Nada se entende do cristianismo sem considerar a natureza das coisas, em suas necessidades, impossibilidades e possibilidades objetivas, segundo o princípio de não contradição, fundamentado no próprio Deus, que não nega a si mesmo, em seu Ser totalmente perfeito.

Pelas carências objetivas de bens e pela diferença de poder, Deus só pode ser como Pai e o homem como criança. A humildade passa por reconhecer isso. E, como há o duplo aspecto do bem e do mal, Ele é providente dos bens e protetor contra os males; e, como há bens inferiores e como o mal pode servir ao bem, Deus pode permitir certos males segundo certos fins.

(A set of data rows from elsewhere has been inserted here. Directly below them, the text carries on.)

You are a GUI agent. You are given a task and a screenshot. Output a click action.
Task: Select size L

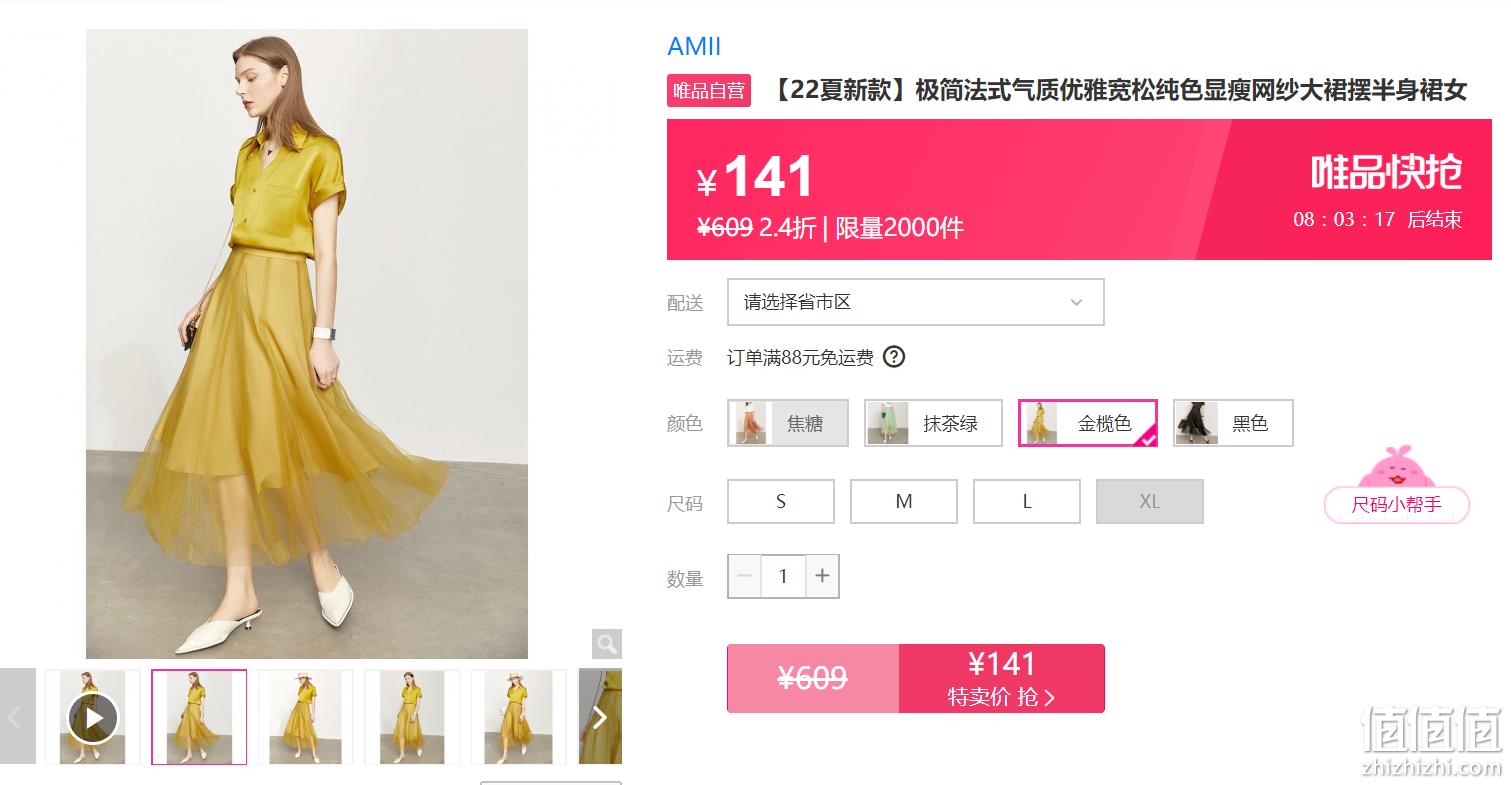[x=1027, y=502]
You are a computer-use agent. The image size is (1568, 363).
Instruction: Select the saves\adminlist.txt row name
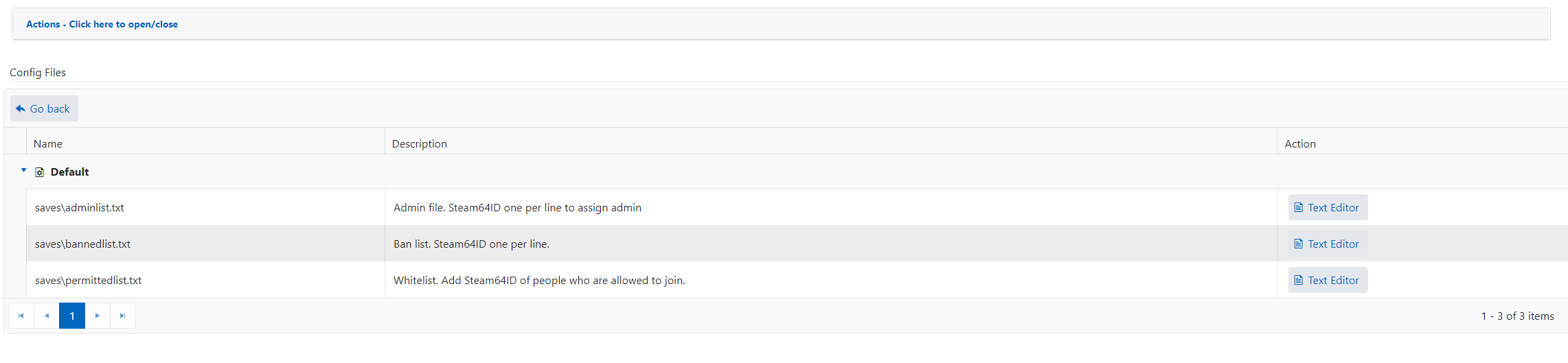coord(80,207)
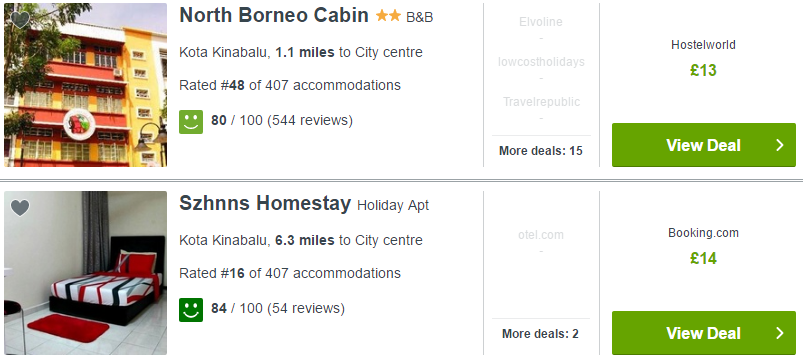Open the North Borneo Cabin building photo

coord(86,85)
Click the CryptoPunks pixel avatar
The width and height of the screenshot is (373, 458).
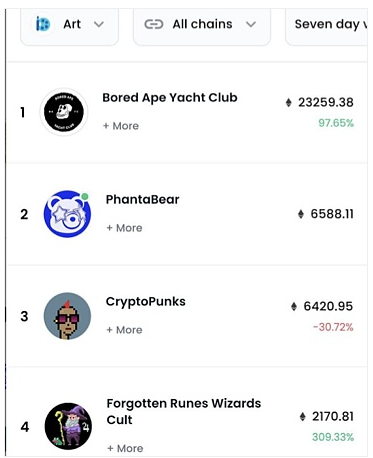point(67,316)
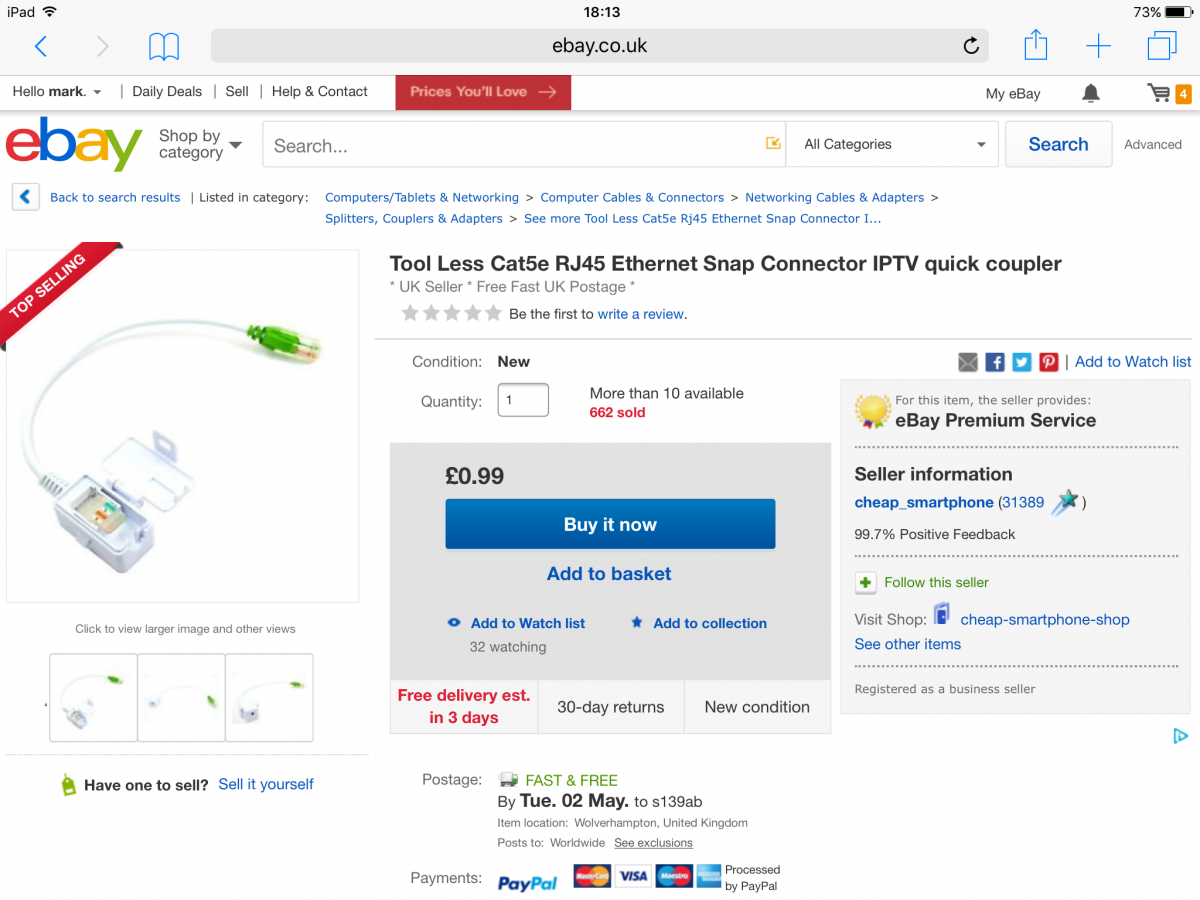Pin item with Pinterest icon
Screen dimensions: 1200x900
pos(1048,362)
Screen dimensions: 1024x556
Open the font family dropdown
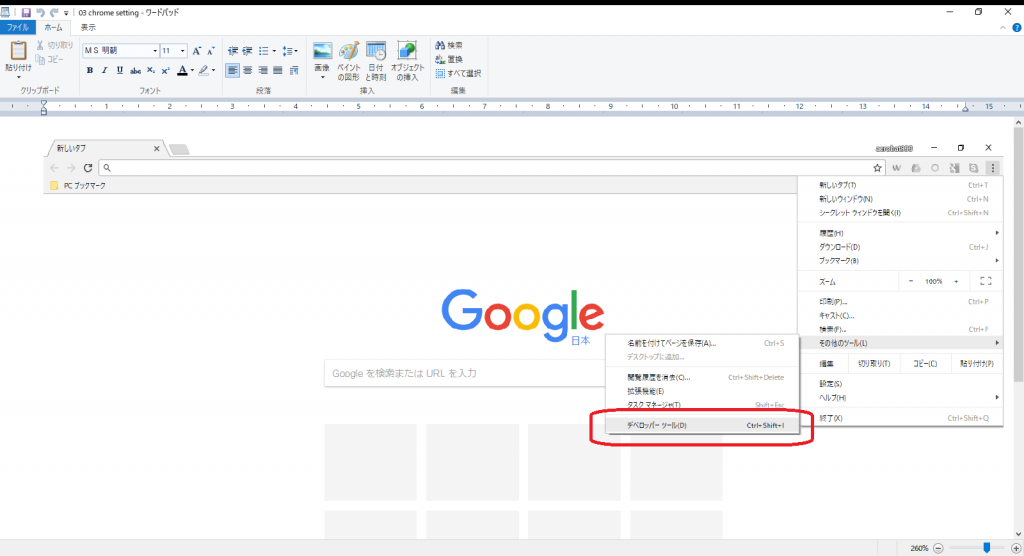tap(155, 51)
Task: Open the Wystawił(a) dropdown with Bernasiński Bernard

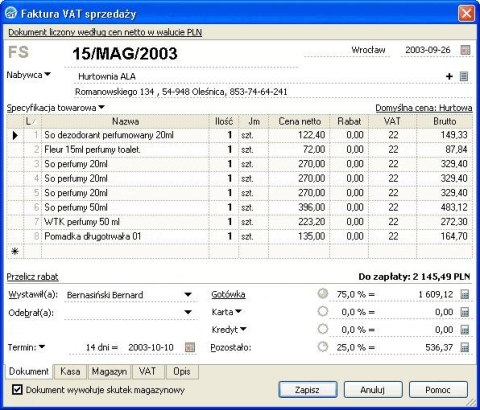Action: pos(188,295)
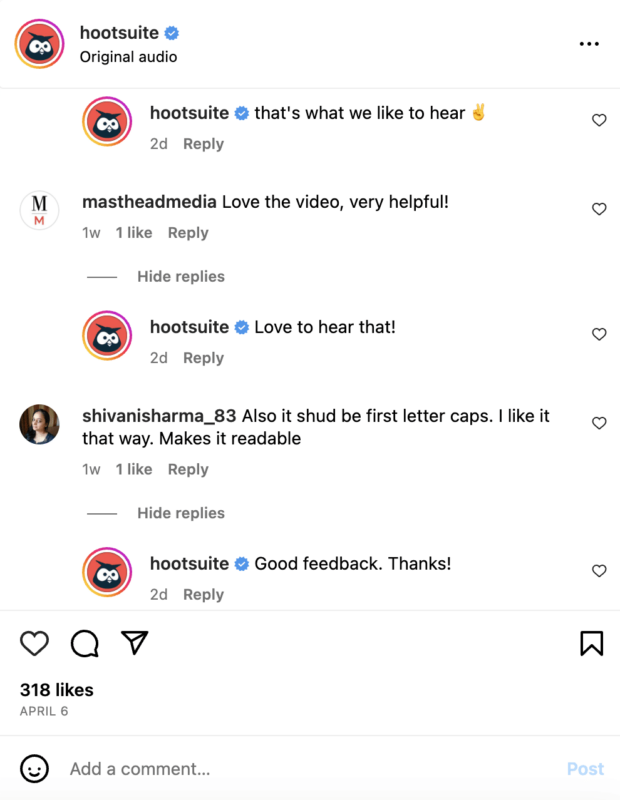Click the Add a comment field
620x800 pixels.
tap(300, 769)
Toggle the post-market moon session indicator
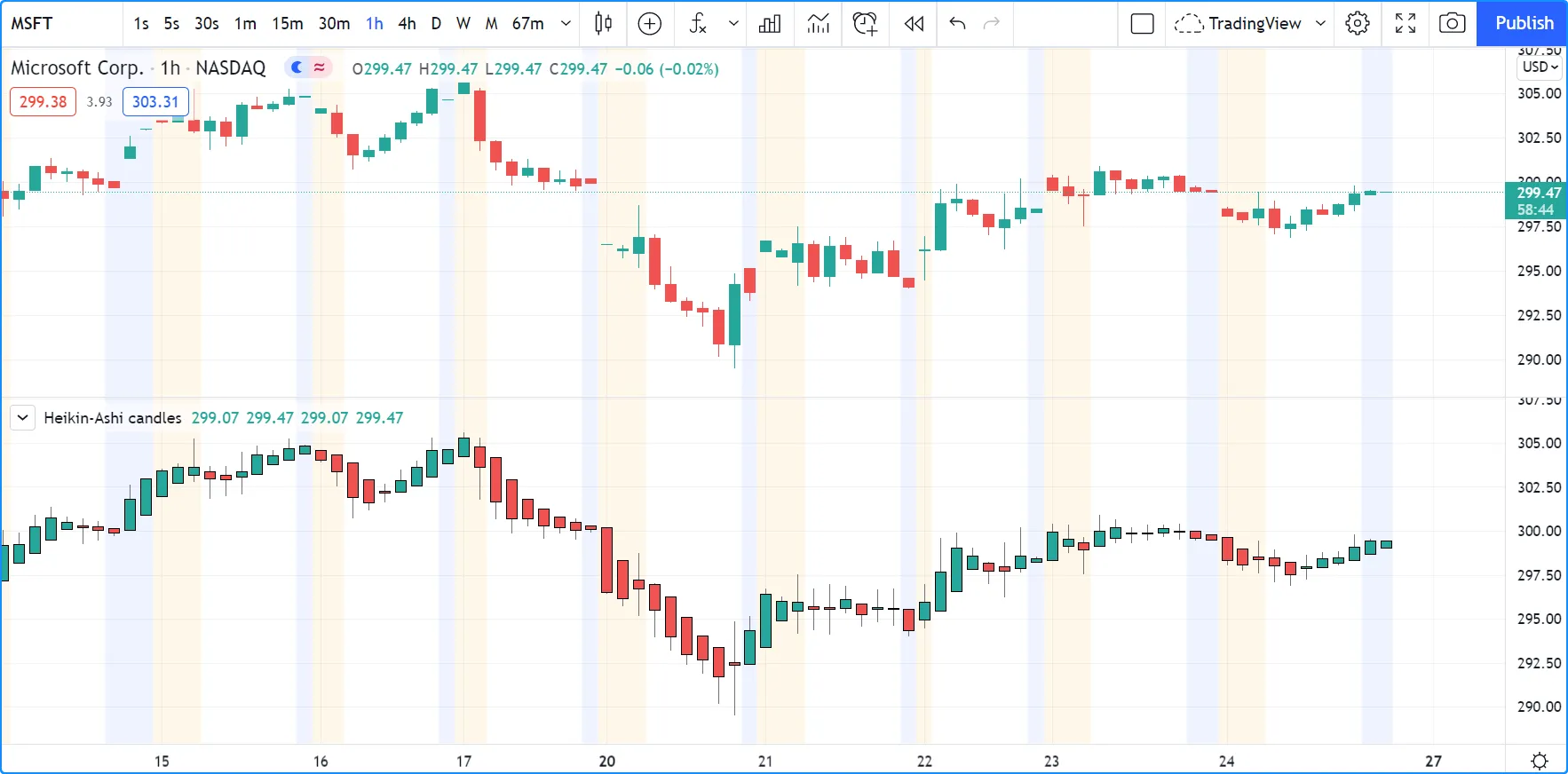 point(297,67)
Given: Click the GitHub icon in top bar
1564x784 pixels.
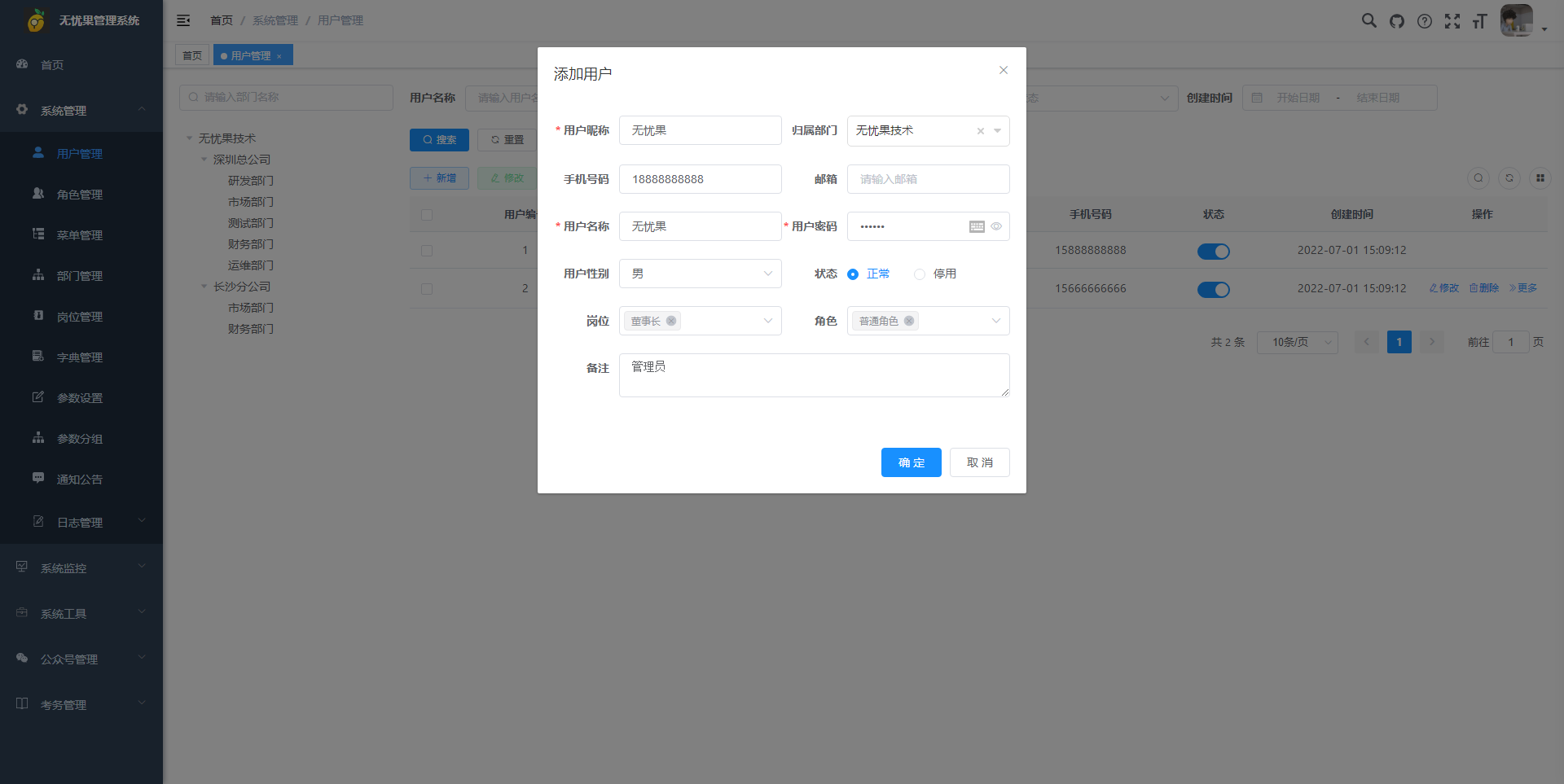Looking at the screenshot, I should coord(1397,21).
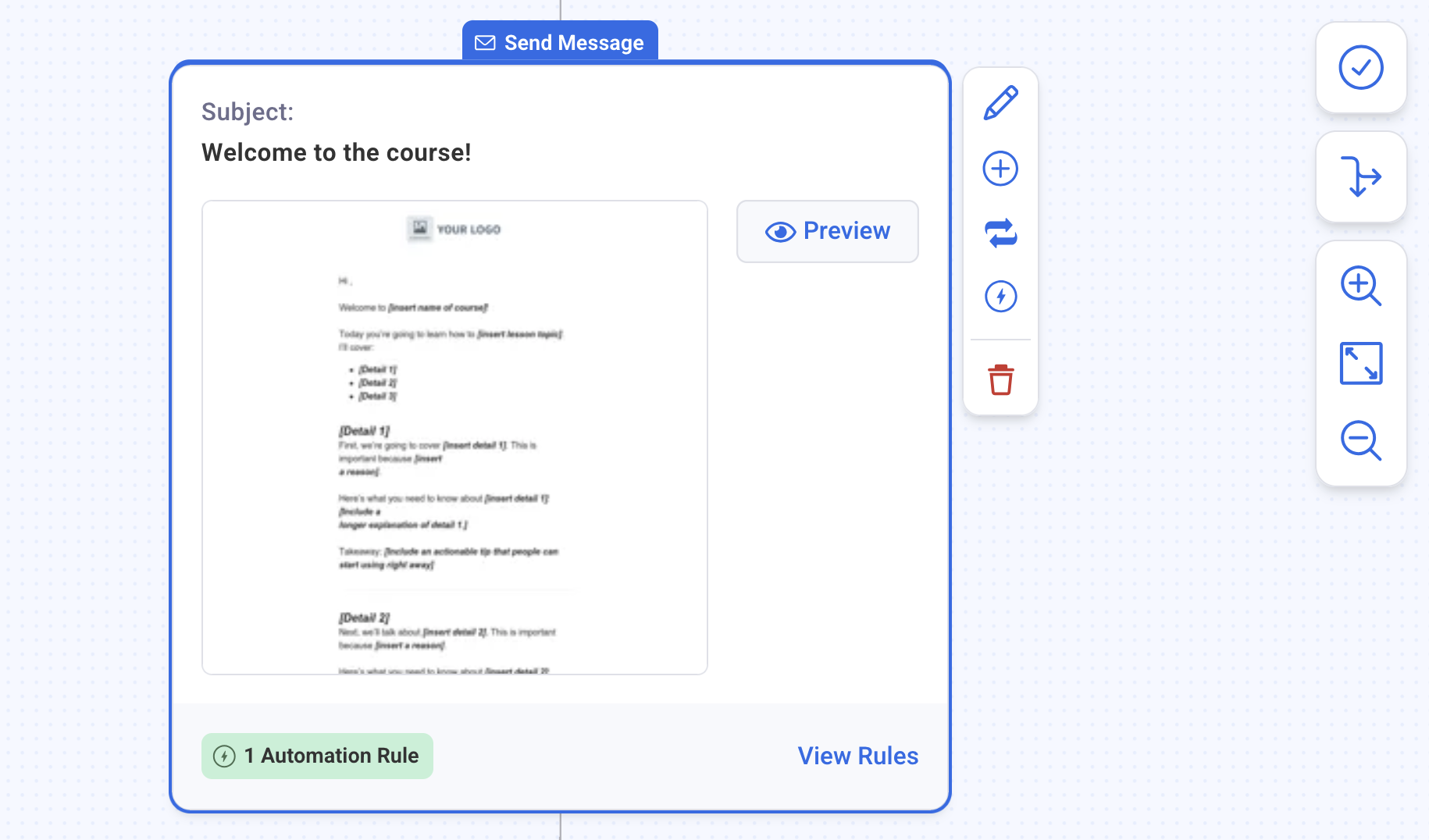Click the subject line 'Welcome to the course!'

336,152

A ordem estabelecida por Deus favorece o homem, enquanto ordem de grande misericórdia e de superabundância de bens. De Deus nenhum homem tem o direito de reclamar, e todos têm o dever de agradecer, pois Ele é o bem fonte de todos os bens, e tudo o que há de bom em qualquer criatura dele provém. E para o homem foi dada a oportunidade da vida eterna, da felicidade plena e sem fim. Na Sagrada Escritura é dito: “O Senhor é bom para com todos, e sua misericórdia se estende a todas as suas obras.” (Sl 144,9) e “Mas tu, Senhor, és um Deus de compaixão e piedade, lento para a cólera, rico em misericórdia e fidelidade.” (Sl 85,15)

A este respeito, Cristo disse: “Quem crer será salvo; quem não crer será condenado” (Mc 16,16). E Santa Faustina Kowalska diz: “Só vai para o inferno quem quiser, pois Deus não condena ninguém”.